Text and item location listing
<<<<

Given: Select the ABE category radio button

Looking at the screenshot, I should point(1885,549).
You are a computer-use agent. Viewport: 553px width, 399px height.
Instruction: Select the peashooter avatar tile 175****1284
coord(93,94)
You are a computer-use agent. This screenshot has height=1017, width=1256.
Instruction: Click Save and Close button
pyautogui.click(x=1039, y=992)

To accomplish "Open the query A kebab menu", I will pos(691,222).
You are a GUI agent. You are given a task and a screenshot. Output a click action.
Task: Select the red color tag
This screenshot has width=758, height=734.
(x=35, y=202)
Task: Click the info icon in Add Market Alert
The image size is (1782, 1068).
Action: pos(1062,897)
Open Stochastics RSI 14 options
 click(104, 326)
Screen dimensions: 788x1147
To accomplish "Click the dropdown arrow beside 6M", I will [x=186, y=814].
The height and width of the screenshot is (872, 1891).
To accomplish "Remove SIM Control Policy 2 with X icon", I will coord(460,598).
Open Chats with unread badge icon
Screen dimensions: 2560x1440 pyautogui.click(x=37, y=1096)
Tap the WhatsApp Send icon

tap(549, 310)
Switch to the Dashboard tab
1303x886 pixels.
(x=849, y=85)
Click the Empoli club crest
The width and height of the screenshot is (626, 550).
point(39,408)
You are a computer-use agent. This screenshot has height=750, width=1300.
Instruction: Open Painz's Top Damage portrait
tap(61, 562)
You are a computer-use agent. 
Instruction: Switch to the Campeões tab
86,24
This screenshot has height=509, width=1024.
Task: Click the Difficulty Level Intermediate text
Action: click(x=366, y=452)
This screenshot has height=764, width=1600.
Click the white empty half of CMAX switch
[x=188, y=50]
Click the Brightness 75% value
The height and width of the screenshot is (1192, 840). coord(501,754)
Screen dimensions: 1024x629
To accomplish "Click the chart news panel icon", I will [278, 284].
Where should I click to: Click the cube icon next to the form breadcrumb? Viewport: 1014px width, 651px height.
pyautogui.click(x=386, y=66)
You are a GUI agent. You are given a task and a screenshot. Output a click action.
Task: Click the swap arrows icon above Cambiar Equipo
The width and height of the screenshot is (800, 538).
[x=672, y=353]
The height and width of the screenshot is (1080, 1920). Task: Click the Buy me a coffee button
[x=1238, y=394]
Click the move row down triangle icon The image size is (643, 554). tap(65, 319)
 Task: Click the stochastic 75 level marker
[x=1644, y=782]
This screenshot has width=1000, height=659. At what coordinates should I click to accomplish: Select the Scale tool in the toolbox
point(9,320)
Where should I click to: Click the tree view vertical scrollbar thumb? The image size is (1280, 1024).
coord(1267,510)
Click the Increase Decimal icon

>>>>

→ Directive: Copy out the listing above word for word, every line in order.

→ Task result:
Given: Select the ABE category radio button

Looking at the screenshot, I should point(1885,549).
You are a computer-use agent. Viewport: 553px width, 399px height.
Instruction: Select the peashooter avatar tile 175****1284
coord(93,94)
You are a computer-use agent. This screenshot has height=1017, width=1256.
Instruction: Click Save and Close button
pyautogui.click(x=1039, y=992)

To accomplish "Open the query A kebab menu", I will pos(691,222).
You are a GUI agent. You are given a task and a screenshot. Output a click action.
Task: Select the red color tag
This screenshot has width=758, height=734.
(x=35, y=202)
Task: Click the info icon in Add Market Alert
The image size is (1782, 1068).
Action: pos(1062,897)
Open Stochastics RSI 14 options
 click(104, 326)
Screen dimensions: 788x1147
To accomplish "Click the dropdown arrow beside 6M", I will [x=186, y=814].
The height and width of the screenshot is (872, 1891).
To accomplish "Remove SIM Control Policy 2 with X icon", I will coord(460,598).
Open Chats with unread badge icon
Screen dimensions: 2560x1440 pyautogui.click(x=37, y=1096)
Tap the WhatsApp Send icon

tap(549, 310)
Switch to the Dashboard tab
1303x886 pixels.
(x=849, y=85)
Click the Empoli club crest
The width and height of the screenshot is (626, 550).
point(39,408)
You are a computer-use agent. This screenshot has height=750, width=1300.
Instruction: Open Painz's Top Damage portrait
tap(61, 562)
You are a computer-use agent. 
Instruction: Switch to the Campeões tab
86,24
This screenshot has height=509, width=1024.
Task: Click the Difficulty Level Intermediate text
Action: click(x=366, y=452)
This screenshot has height=764, width=1600.
Click the white empty half of CMAX switch
[x=188, y=50]
Click the Brightness 75% value
The height and width of the screenshot is (1192, 840). coord(501,754)
Screen dimensions: 1024x629
To accomplish "Click the chart news panel icon", I will [278, 284].
Where should I click to: Click the cube icon next to the form breadcrumb? Viewport: 1014px width, 651px height.
pyautogui.click(x=386, y=66)
You are a GUI agent. You are given a task and a screenshot. Output a click action.
Task: Click the swap arrows icon above Cambiar Equipo
The width and height of the screenshot is (800, 538).
[x=672, y=353]
The height and width of the screenshot is (1080, 1920). Task: Click the Buy me a coffee button
[x=1238, y=394]
Click the move row down triangle icon The image size is (643, 554). tap(65, 319)
 Task: Click the stochastic 75 level marker
[x=1644, y=782]
This screenshot has width=1000, height=659. At what coordinates should I click to accomplish: Select the Scale tool in the toolbox
point(9,320)
Where should I click to: Click the tree view vertical scrollbar thumb? The image size is (1280, 1024).
coord(1267,510)
Click the Increase Decimal icon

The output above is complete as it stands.